» **Task requirements**
From the entries below, copy every line holding the word "agent".
[[ Available data, beginning ]]
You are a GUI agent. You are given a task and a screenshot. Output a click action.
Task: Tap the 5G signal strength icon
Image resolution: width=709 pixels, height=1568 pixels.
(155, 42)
[[ Available data, end ]]
[[ Available data, beginning ]]
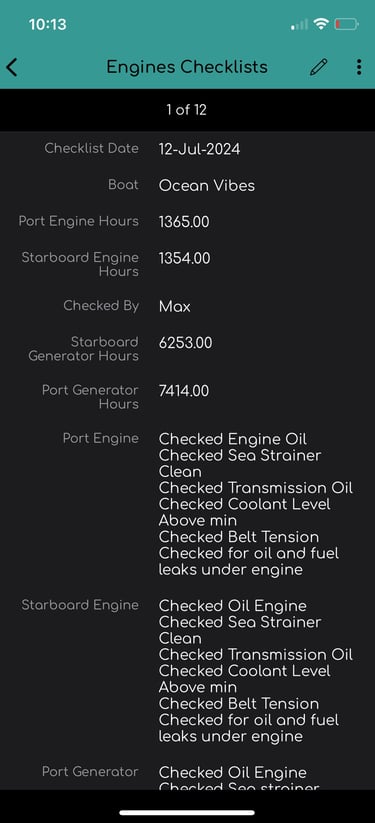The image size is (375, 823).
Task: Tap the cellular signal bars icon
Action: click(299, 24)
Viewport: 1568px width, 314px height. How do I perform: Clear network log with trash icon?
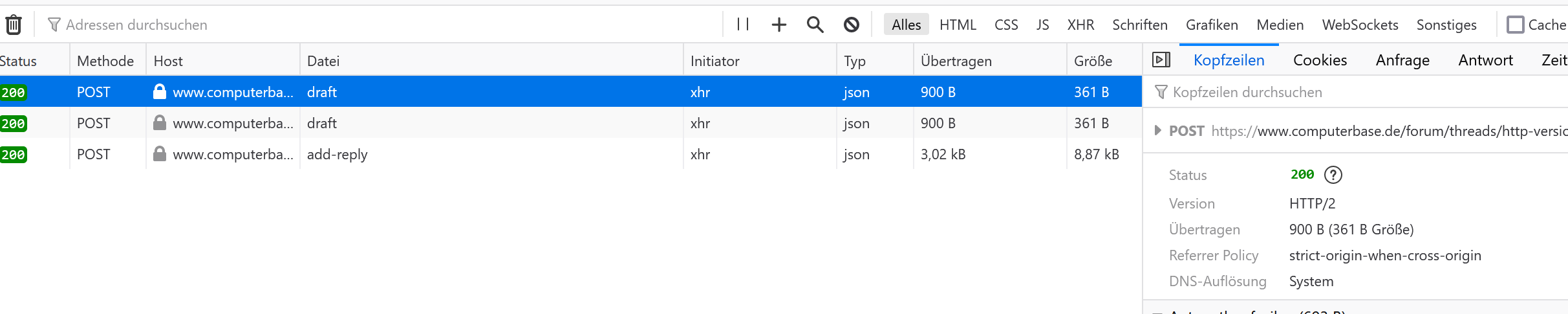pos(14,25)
[[ Available data, end ]]
[[ Available data, beginning ]]
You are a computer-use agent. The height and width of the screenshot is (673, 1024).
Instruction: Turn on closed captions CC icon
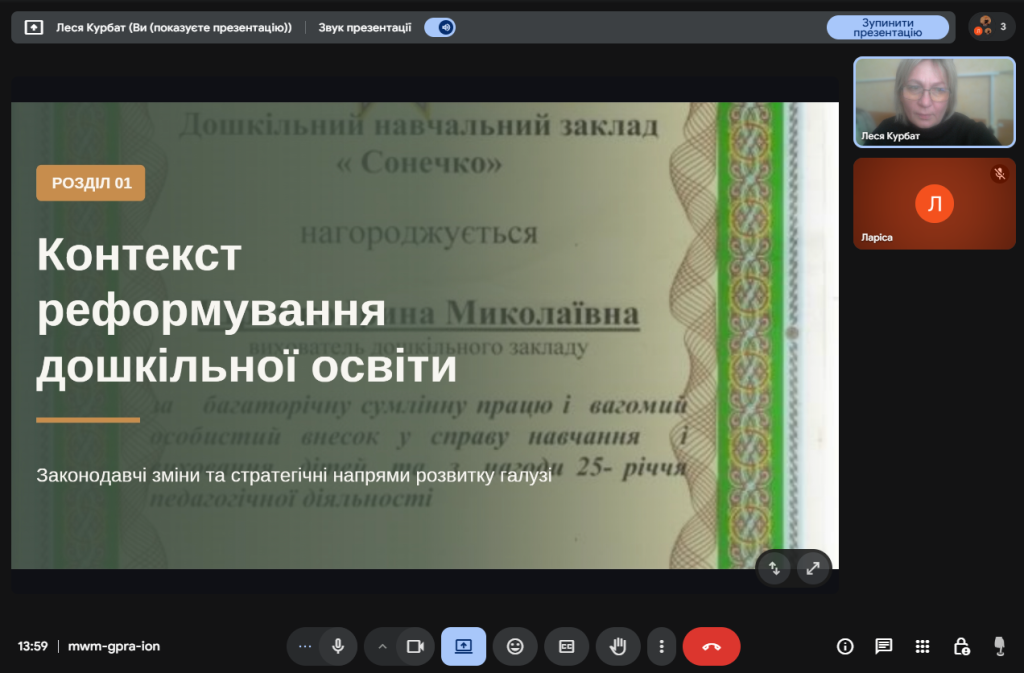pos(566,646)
[[ Available data, end ]]
» **Solution**
You are a GUI agent. You are given a task and a screenshot. Output a click action.
You are a computer-use agent. The height and width of the screenshot is (673, 1024).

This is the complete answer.